Count the lines in the rows below that contain the string "icon" and report only that number.

***** DATA SHOWN *****

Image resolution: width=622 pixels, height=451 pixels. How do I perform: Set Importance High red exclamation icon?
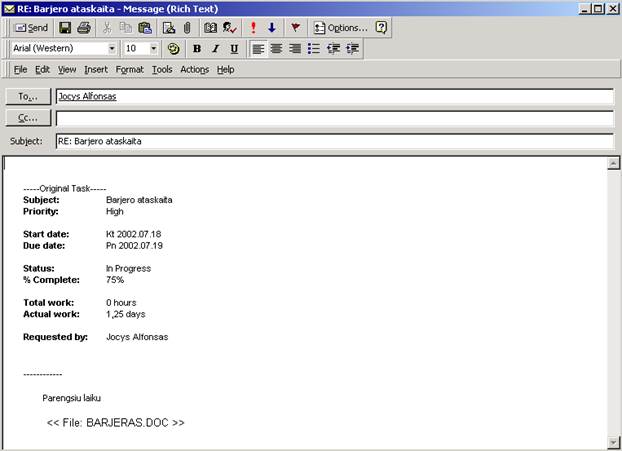[x=253, y=28]
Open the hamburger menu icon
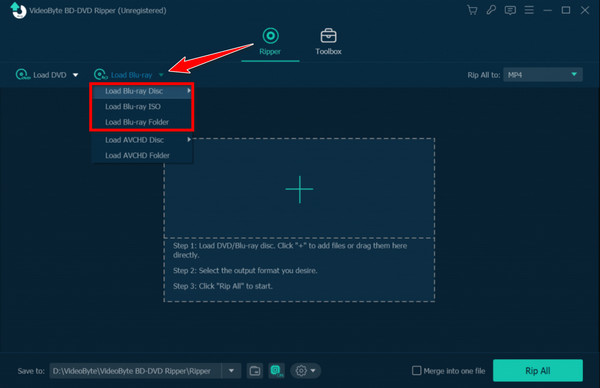Viewport: 600px width, 388px height. point(529,10)
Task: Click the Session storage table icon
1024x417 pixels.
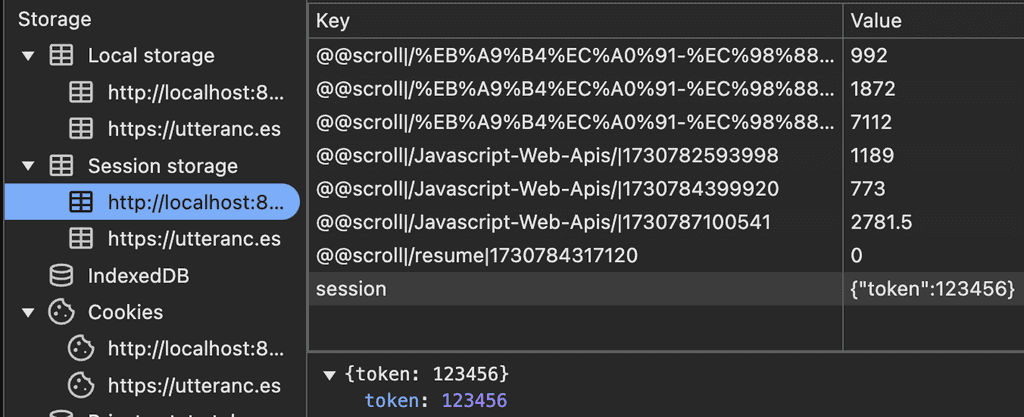Action: click(x=61, y=166)
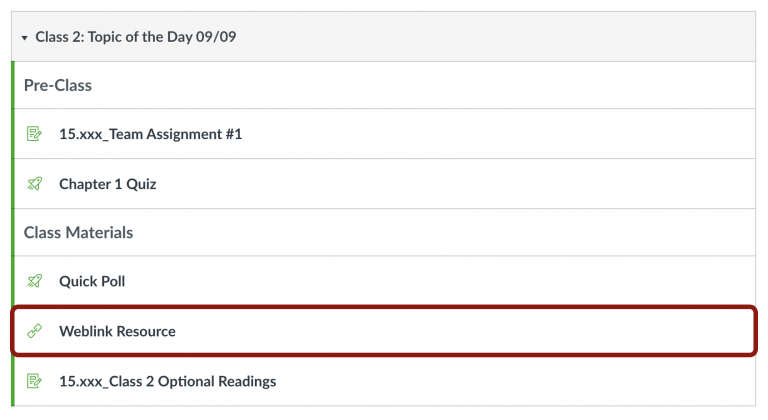
Task: Click the module title Class 2: Topic of the Day
Action: point(135,38)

*****

» **PROBLEM SOLUTION**
3